C'est le soin que l'on me demande le plus dès que les jours raccourcissent. Il a quelque chose d'immédiatement rassurant : on n'a rien à faire, la chaleur travaille pour vous.
Du basalte, et pas n'importe quelle pierre
Les pierres utilisées sont en basalte, une roche volcanique dense et riche en fer. Sa particularité : elle accumule beaucoup de chaleur et la restitue très lentement. Une pierre sortie de son bain à environ 50 degrés reste utilisable de longues minutes, ce qu'aucune autre roche ne permet aussi bien.
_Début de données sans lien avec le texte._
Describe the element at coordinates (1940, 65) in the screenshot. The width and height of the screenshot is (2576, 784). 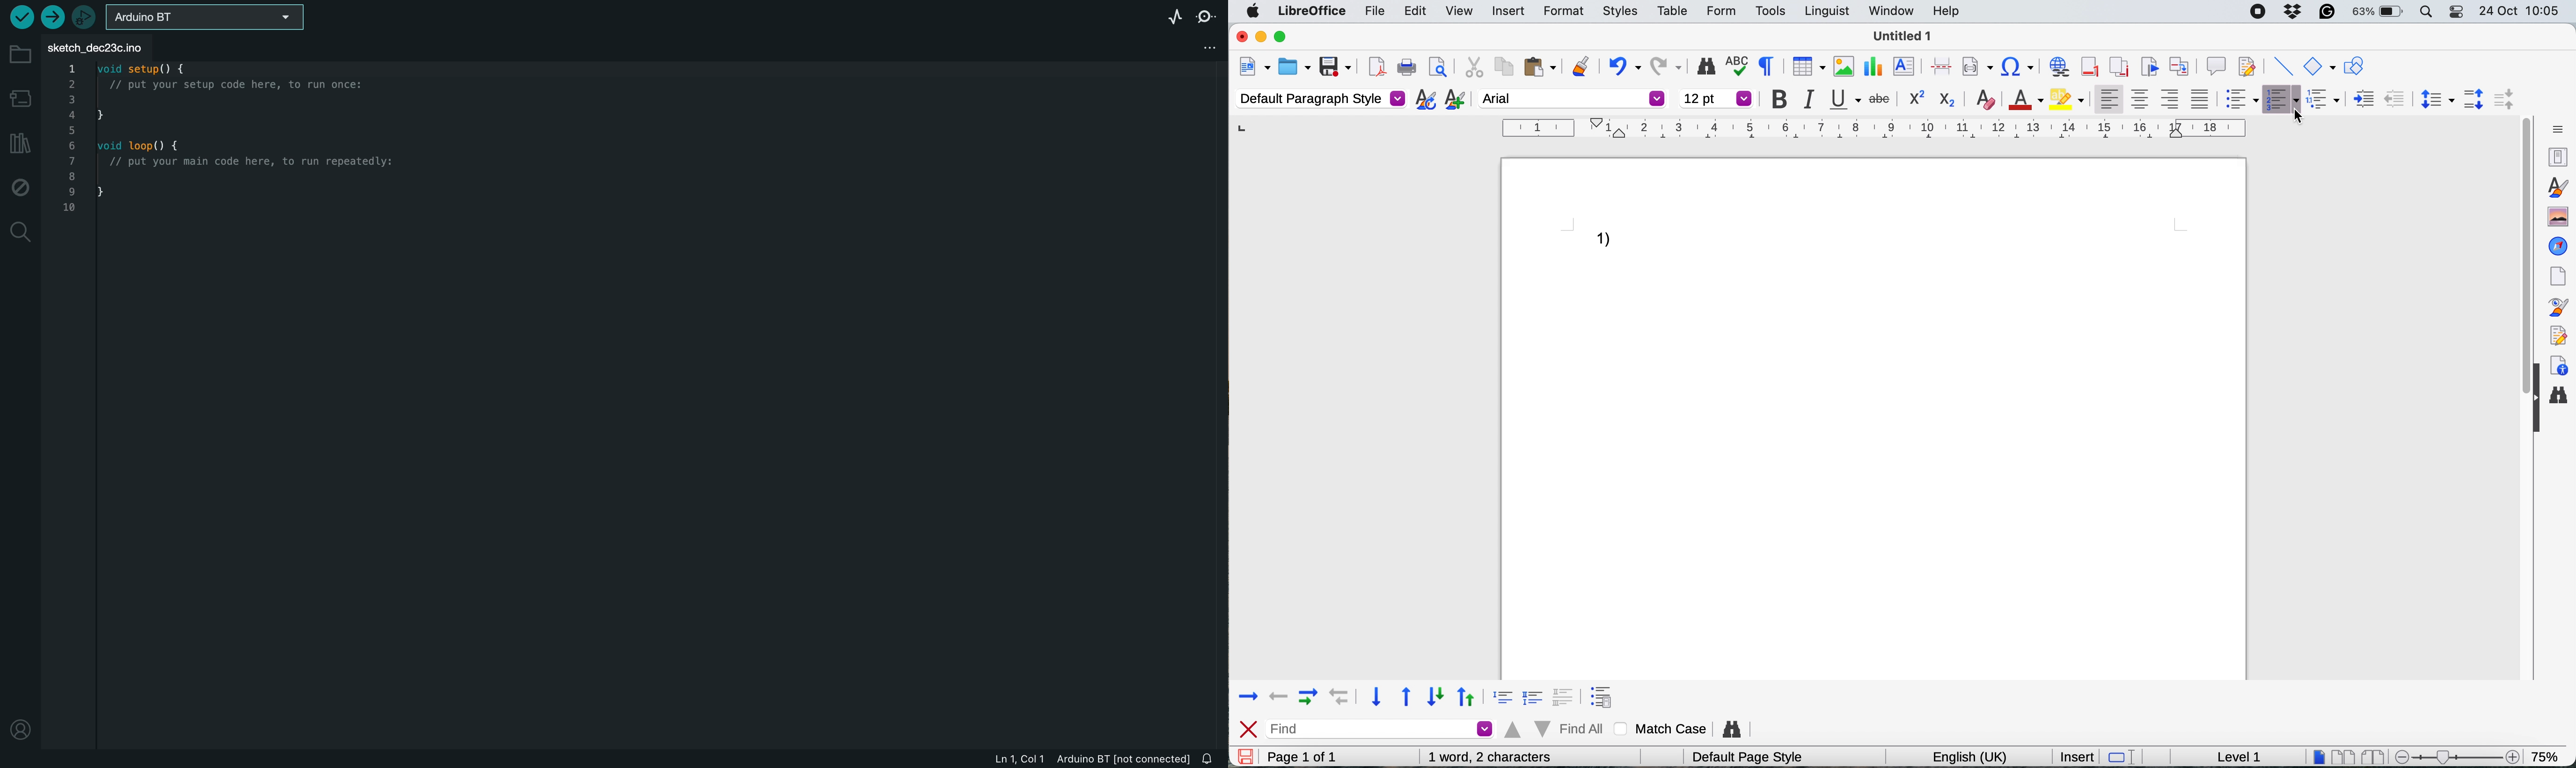
I see `insert page break` at that location.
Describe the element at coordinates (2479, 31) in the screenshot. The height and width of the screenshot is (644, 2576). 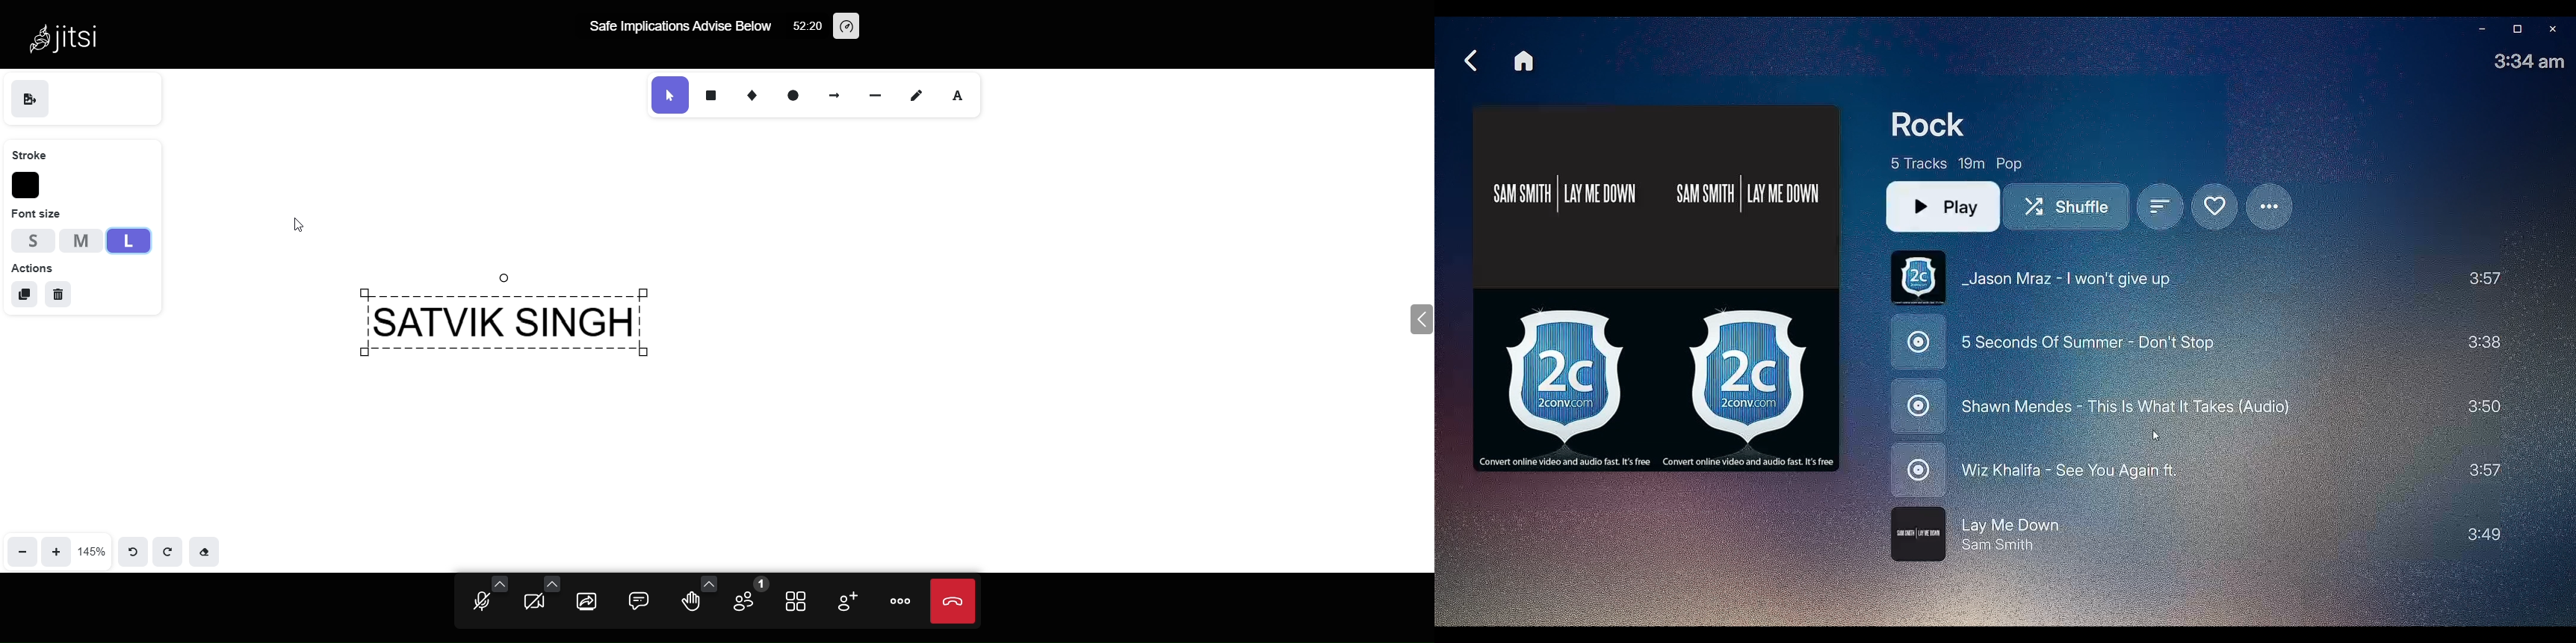
I see `Minimize` at that location.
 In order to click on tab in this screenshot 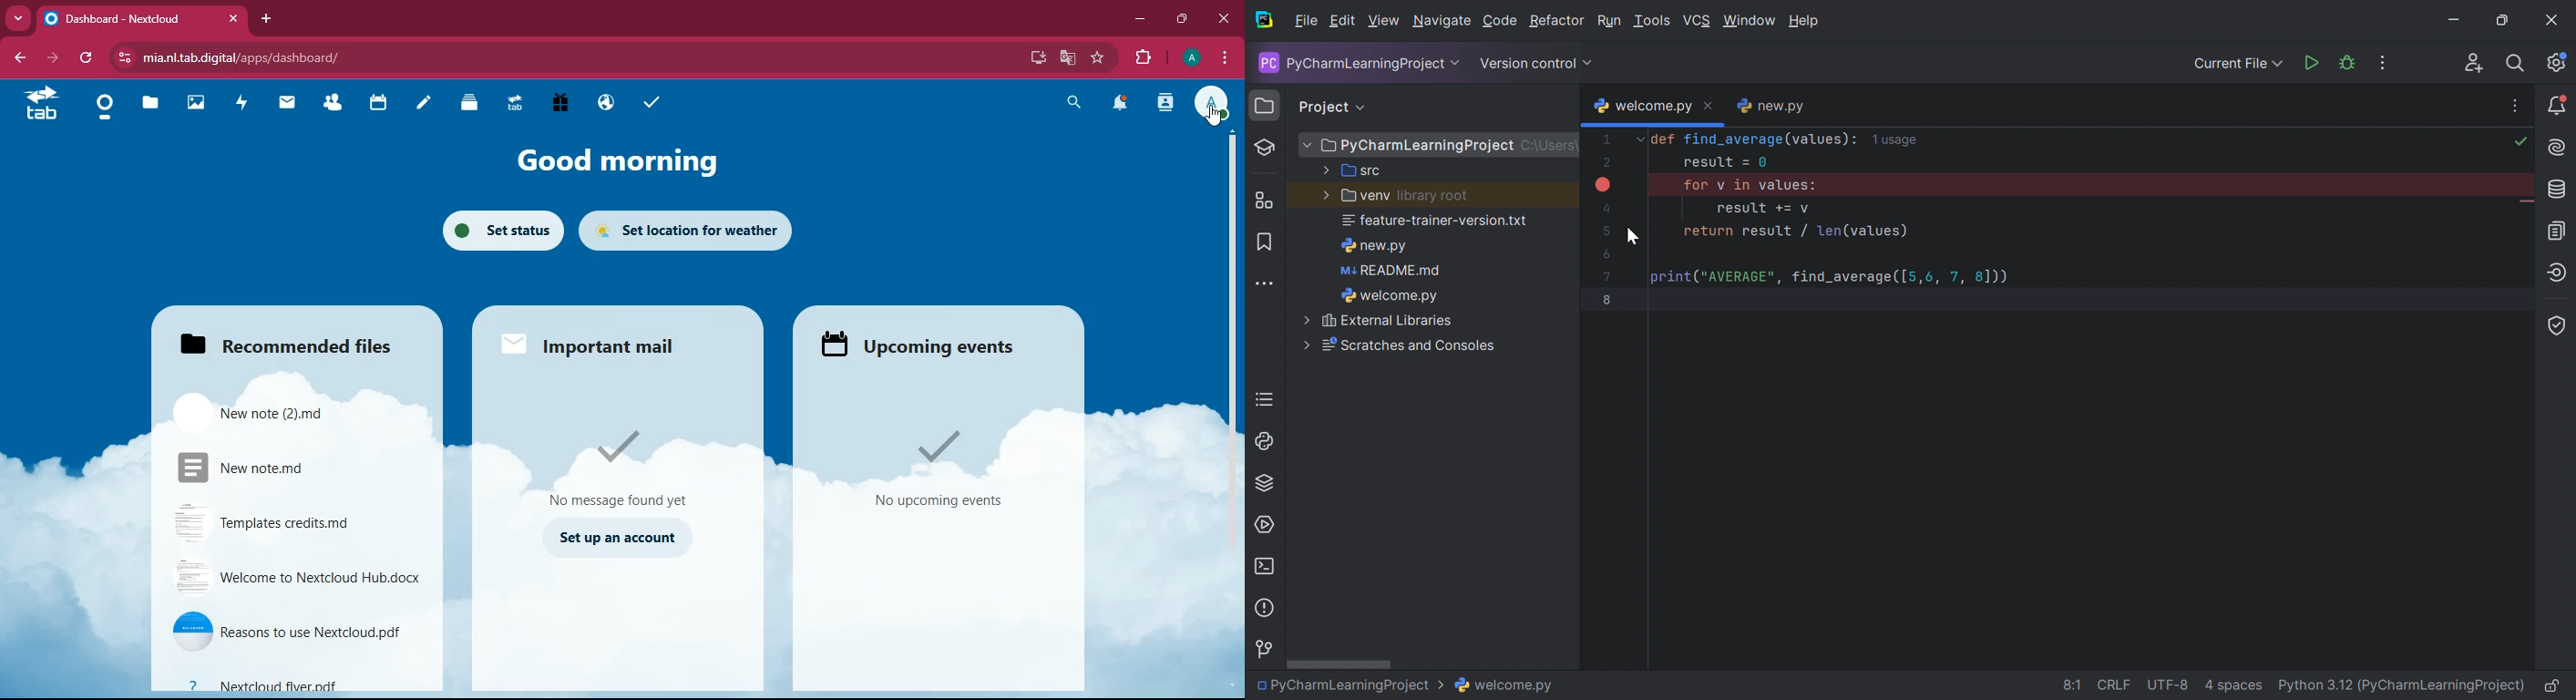, I will do `click(42, 106)`.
Elles chauffent au bain-marie, dans un appareil dédié dont je contrôle la température. Je les teste toujours sur mon propre avant-bras avant de les poser sur vous — la tolérance à la chaleur varie énormément d'une personne à l'autre, et c'est vous qui donnez la mesure.
Ce que la chaleur change dans le muscle
La chaleur dilate les vaisseaux : le muscle reçoit davantage de sang, donc d'oxygène, et évacue mieux ce qui s'y est accumulé. Les tissus deviennent plus élastiques, le seuil de douleur remonte, et le réflexe de contraction qui protège une zone sensible s'apaise.
Concrètement, cela veut dire qu'une pierre posée deux minutes sur un trapèze noué me permet ensuite d'y travailler en profondeur avec une pression que le même muscle, à froid, n'aurait jamais acceptée. La chaleur ne remplace pas le massage : elle lui ouvre la porte.
Le déroulé d'une séance
Des pierres sont d'abord posées, immobiles, de part et d'autre de la colonne, le temps que la chaleur descende. Puis elles se mettent en mouvement : je les fais glisser à l'huile en longs passages continus, en alternant avec le travail des mains. Les pierres qui refroidissent retournent au bain, d'autres prennent le relais.
Le rythme est volontairement monotone, et c'est tout l'intérêt. Sans surprise à anticiper, le système nerveux lâche prise — c'est le soin après lequel je retrouve le plus souvent les gens profondément endormis.
Pour qui, et quand
Il convient particulièrement aux personnes frileuses, aux dos raides du matin, aux fins d'automne et aux hivers genevois. En revanche, la chaleur est déconseillée en cas de troubles circulatoires, de varices importantes, de diabète avec perte de sensibilité, d'inflammation aiguë ou de grossesse.
Nous faisons le point là-dessus avant la séance : s'il y a le moindre doute, on adapte, ou on choisit un autre soin. Et en cas de doute médical, demandez l'avis de votre médecin — le massage accompagne, il ne soigne pas.